TRIBUNAL CANTONAL COUR DE DROIT ADMINISTRATIF ET PUBLIC
Arrêt du 12 juillet 2012
Composition
M. Pascal Langone, président; Mme Isabelle Guisan et M. Eric Brandt, juges.
Recourante
LIDL SCHWEIZ Secteur immobilier Romandie, MM. Zettel et Schwabe, à Bern,
Autorité intimée
Municipalité d'Yverdon-les-Bains, représentée par Yves NICOLE, Avocat, à Yverdon-Les-Bains,
Objet
Remise en état
Recours LIDL SCHWEIZ c/ décision de la Municipalité d'Yverdon-les-Bains du 9 mai 2012 demandant la modification du totem publicitaire nord situé sur la parcelle n° 1497
La Cour de droit administratif et public
vu le recours déposé le 6 juin 2012,
vu l'accusé de réception impartissant un délai au 27 juin 2012 pour effectuer un dépôt de garantie, sous peine d'irrecevabilité du recours,
vu le mémoire réponse de l'autorité intimée du 5 juillet 2012,
vu l'art. 47 al. 2 et 3 LPA-VD,
considérant
que l'avance requise n'a pas été effectuée dans le délai prescrit,
que le tribunal ne peut ainsi entrer en matière sur le recours (art. 47 al. 3 LPA-VD),
que, succombant, la recourante versera une indemnité à titre de dépens l'autorité intimée qui a procédé par l'intermédiaire d'un avocat (art. 55 LPA-VD),
Par ces motifs la Cour de droit administratif et public du Tribunal cantonal arrête:
I. Le recours est irrecevable
II. Il n'est pas perçu d'émolument judiciaire
III. La recourante versera à la Municipalité d'Yverdon-les-Bains une indemnité de 1'000 (mille) francs à titre de dépens.
Lausanne, le 12 juillet 2012
Le président:
Le présent arrêt est communiqué aux destinataires de l'avis d'envoi ci-joint.
Il peut faire l'objet, dans les trente jours suivant sa notification, d'un recours au Tribunal fédéral.
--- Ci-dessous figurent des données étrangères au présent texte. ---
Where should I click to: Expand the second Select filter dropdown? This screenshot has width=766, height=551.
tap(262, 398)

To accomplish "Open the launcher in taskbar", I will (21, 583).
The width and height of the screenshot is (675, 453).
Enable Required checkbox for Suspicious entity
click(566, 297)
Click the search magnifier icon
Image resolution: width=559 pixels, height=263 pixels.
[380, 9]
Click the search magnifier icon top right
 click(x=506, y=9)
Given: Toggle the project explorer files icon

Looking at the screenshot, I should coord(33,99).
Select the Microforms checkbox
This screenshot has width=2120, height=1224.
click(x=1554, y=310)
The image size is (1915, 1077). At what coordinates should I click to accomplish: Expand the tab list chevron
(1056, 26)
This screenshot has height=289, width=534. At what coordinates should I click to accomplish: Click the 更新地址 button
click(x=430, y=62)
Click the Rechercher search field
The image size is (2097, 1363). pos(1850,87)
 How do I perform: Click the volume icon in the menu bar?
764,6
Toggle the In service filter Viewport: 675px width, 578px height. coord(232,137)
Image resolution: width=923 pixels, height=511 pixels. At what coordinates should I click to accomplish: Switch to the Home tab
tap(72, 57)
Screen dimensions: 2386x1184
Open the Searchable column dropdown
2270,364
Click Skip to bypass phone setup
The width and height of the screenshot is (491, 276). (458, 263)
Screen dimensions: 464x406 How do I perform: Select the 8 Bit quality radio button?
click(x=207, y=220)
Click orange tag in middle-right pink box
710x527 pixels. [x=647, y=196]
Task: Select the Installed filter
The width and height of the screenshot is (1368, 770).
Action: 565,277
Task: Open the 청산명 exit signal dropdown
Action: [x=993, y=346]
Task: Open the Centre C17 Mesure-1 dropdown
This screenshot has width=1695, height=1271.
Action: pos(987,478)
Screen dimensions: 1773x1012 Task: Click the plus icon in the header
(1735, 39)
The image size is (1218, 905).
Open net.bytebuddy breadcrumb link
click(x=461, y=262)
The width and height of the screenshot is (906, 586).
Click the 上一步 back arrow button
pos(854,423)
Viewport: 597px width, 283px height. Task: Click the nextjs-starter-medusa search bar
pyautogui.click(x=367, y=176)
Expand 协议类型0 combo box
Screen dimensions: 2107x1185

Le recours en matière de droit public s'exerce aux conditions des articles 82 ss de la loi du 17 juin 2005 sur le Tribunal fédéral (LTF - RS 173.110), le recours constitutionnel subsidiaire à celles des articles 113 ss LTF. Le mémoire de recours doit être rédigé dans une langue officielle, indiquer les conclusions, les motifs et les moyens de preuve, et être signé. Les motifs doivent exposer succinctement en quoi l’acte attaqué viole le droit. Les pièces invoquées comme moyens de preuve doivent être jointes au mémoire, pour autant qu’elles soient en mains de la partie; il en va de même de la décision attaquée.